* What is expected
Starting at the first line of the listing below, repeat each line exactly until you have repeated the one containing "Slot online (448, 2166)"; skip the pictures.

* Extracted data
• • •

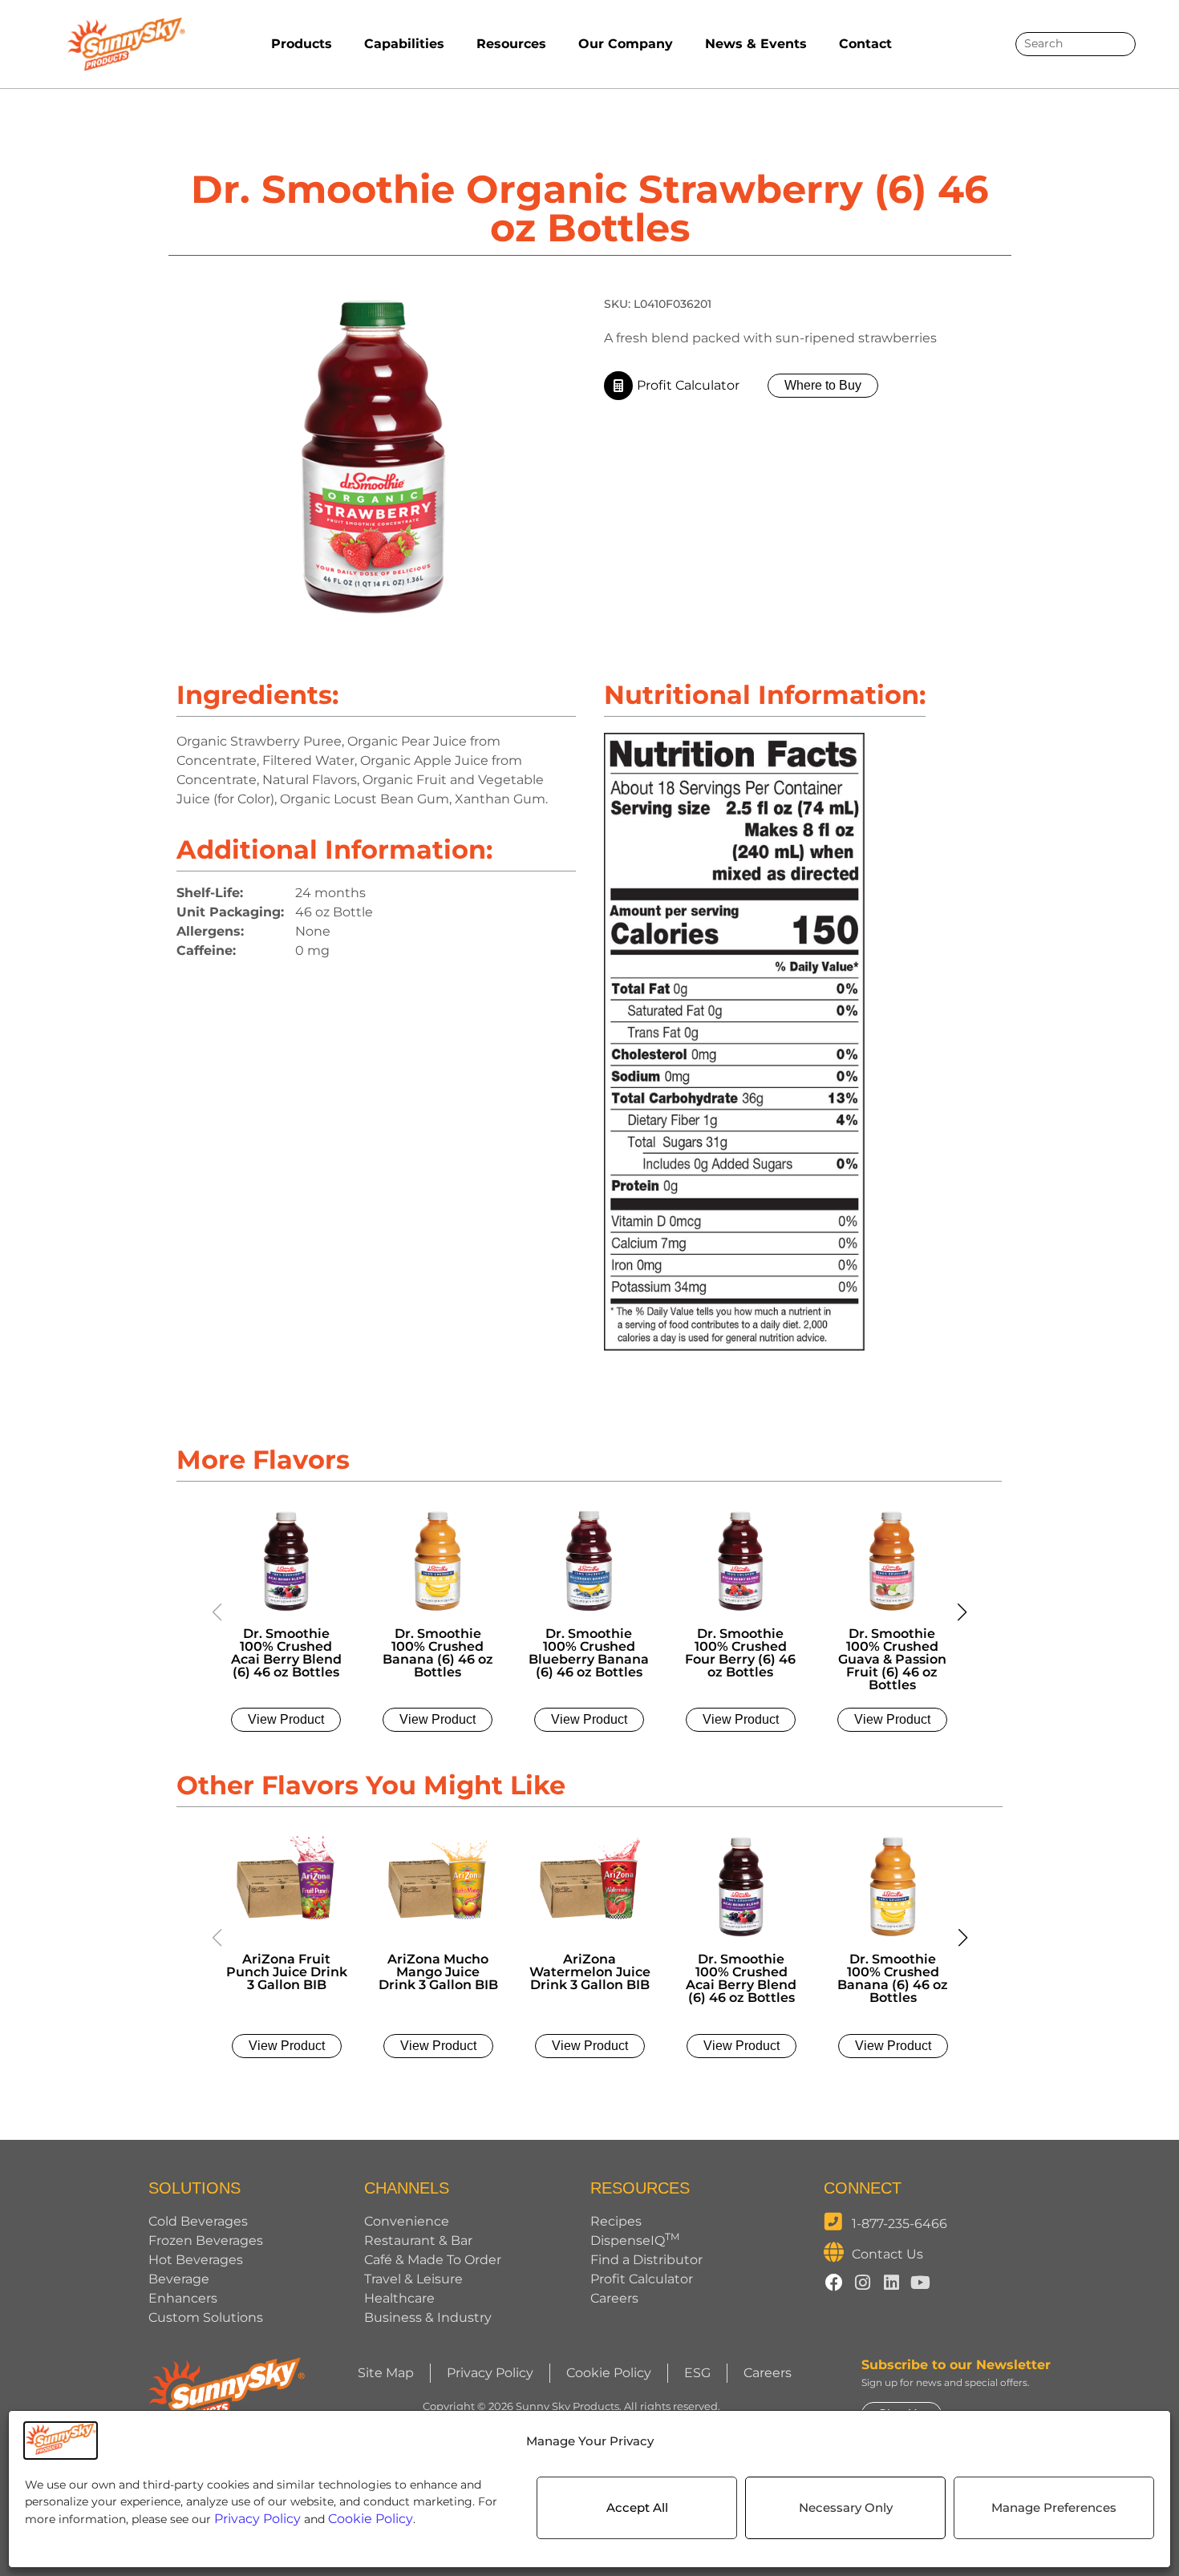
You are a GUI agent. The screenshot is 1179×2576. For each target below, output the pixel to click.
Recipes (616, 2221)
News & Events (756, 43)
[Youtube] (920, 2282)
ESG (697, 2372)
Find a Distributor (646, 2259)
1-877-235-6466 (899, 2223)
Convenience (406, 2221)
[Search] (1118, 44)
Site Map (386, 2372)
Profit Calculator (641, 2279)
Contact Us (887, 2254)
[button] (962, 1612)
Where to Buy (822, 385)
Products (301, 43)
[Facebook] (834, 2282)
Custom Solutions (205, 2317)
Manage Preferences (1053, 2507)
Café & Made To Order (432, 2259)
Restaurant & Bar (418, 2240)
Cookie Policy (370, 2518)
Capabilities (404, 43)
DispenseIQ (634, 2240)
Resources (511, 43)
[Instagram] (863, 2282)
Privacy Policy (257, 2518)
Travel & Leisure (413, 2279)
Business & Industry (428, 2317)
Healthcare (399, 2298)
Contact (865, 43)
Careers (614, 2298)
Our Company (625, 43)
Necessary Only (846, 2507)
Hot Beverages (195, 2259)
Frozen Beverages (205, 2240)
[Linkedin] (891, 2282)
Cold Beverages (198, 2221)
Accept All (637, 2507)
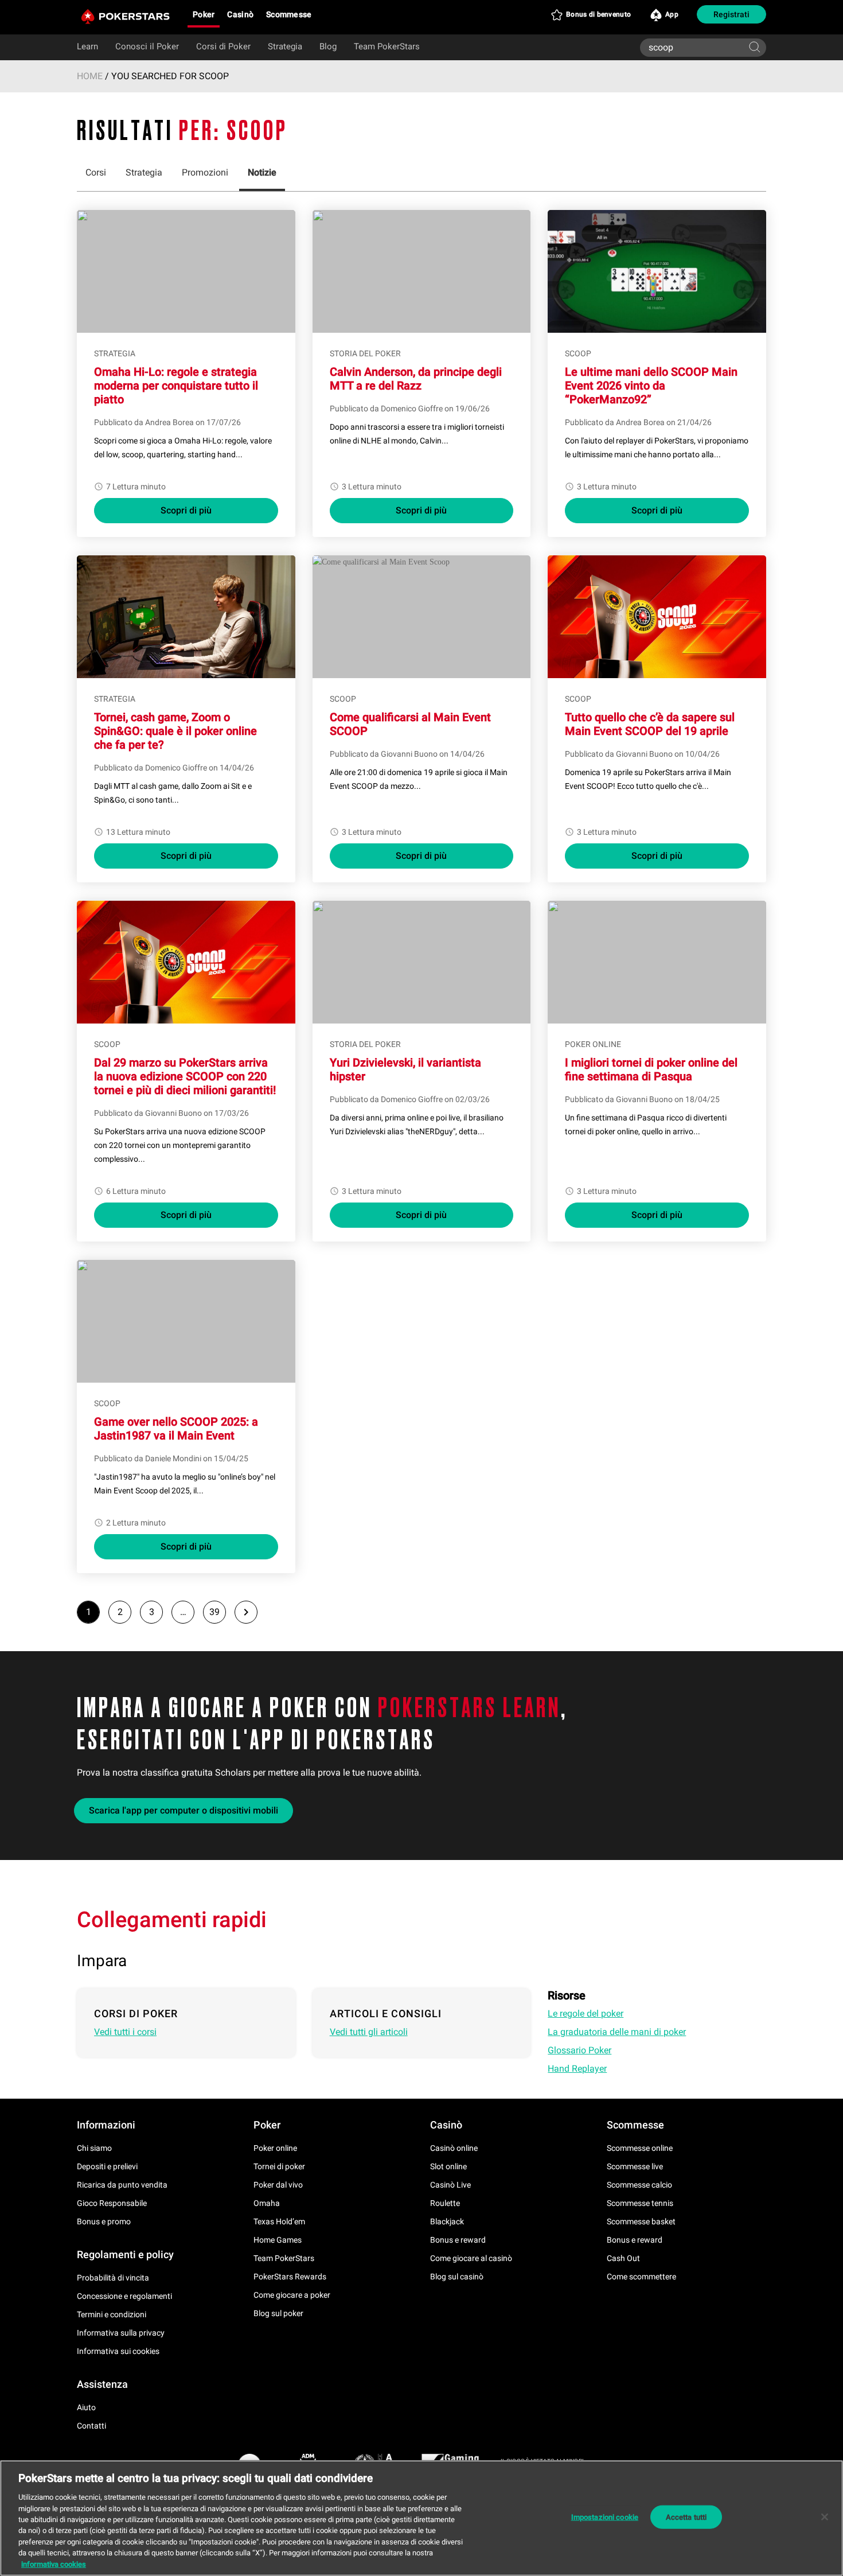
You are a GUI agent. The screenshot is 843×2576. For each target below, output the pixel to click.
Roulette (445, 2203)
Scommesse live (635, 2166)
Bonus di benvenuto (598, 14)
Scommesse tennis (640, 2203)
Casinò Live (450, 2184)
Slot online (448, 2166)
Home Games (277, 2239)
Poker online (275, 2148)
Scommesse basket (641, 2221)
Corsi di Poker (223, 46)
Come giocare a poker (291, 2294)
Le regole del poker (585, 2013)
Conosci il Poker (147, 46)
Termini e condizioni (111, 2314)
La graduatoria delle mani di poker (617, 2031)
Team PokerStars (387, 46)
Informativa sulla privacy (121, 2332)
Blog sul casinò (456, 2276)
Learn (87, 46)
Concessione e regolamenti (124, 2296)
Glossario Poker (579, 2050)
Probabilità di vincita (113, 2277)
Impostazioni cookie (604, 2517)
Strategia (285, 46)
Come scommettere (641, 2276)
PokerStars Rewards (289, 2276)
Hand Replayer (577, 2068)
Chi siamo (94, 2148)
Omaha (266, 2203)
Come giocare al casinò (471, 2258)
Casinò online (454, 2148)
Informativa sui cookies (118, 2351)
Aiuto (86, 2407)
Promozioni (205, 172)
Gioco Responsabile (112, 2203)
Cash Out (623, 2258)
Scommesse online (640, 2148)
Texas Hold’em (279, 2221)
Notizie (262, 172)
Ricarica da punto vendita (122, 2184)
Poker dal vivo (278, 2184)
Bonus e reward (458, 2239)
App (671, 14)
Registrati (731, 14)
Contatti (91, 2425)
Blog (328, 46)
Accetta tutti (686, 2517)
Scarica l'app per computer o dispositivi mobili (183, 1810)
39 (214, 1611)
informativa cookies (53, 2564)
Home (90, 76)
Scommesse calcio (639, 2184)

• • •

* Answer for the task
You are a GUI agent. The screenshot is 1179×2576. For each target below, output the pixel to click.
Recipes (616, 2221)
News & Events (756, 43)
[Youtube] (920, 2282)
ESG (697, 2372)
Find a Distributor (646, 2259)
1-877-235-6466 (899, 2223)
Convenience (406, 2221)
[Search] (1118, 44)
Site Map (386, 2372)
Profit Calculator (641, 2279)
Contact Us (887, 2254)
[button] (962, 1612)
Where to Buy (822, 385)
Products (301, 43)
[Facebook] (834, 2282)
Custom Solutions (205, 2317)
Manage Preferences (1053, 2507)
Café & Made To Order (432, 2259)
Restaurant & Bar (418, 2240)
Cookie Policy (370, 2518)
Capabilities (404, 43)
DispenseIQ (634, 2240)
Resources (511, 43)
[Instagram] (863, 2282)
Privacy Policy (257, 2518)
Travel & Leisure (413, 2279)
Business & Industry (428, 2317)
Healthcare (399, 2298)
Contact (865, 43)
Careers (614, 2298)
Our Company (625, 43)
Necessary Only (846, 2507)
Hot Beverages (195, 2259)
Frozen Beverages (205, 2240)
[Linkedin] (891, 2282)
Cold Beverages (198, 2221)
Accept All (637, 2507)
You are a GUI agent. The screenshot is 843×2576. For each target below, output the pixel to click.
Roulette (445, 2203)
Scommesse live (635, 2166)
Bonus di benvenuto (598, 14)
Scommesse tennis (640, 2203)
Casinò Live (450, 2184)
Slot online (448, 2166)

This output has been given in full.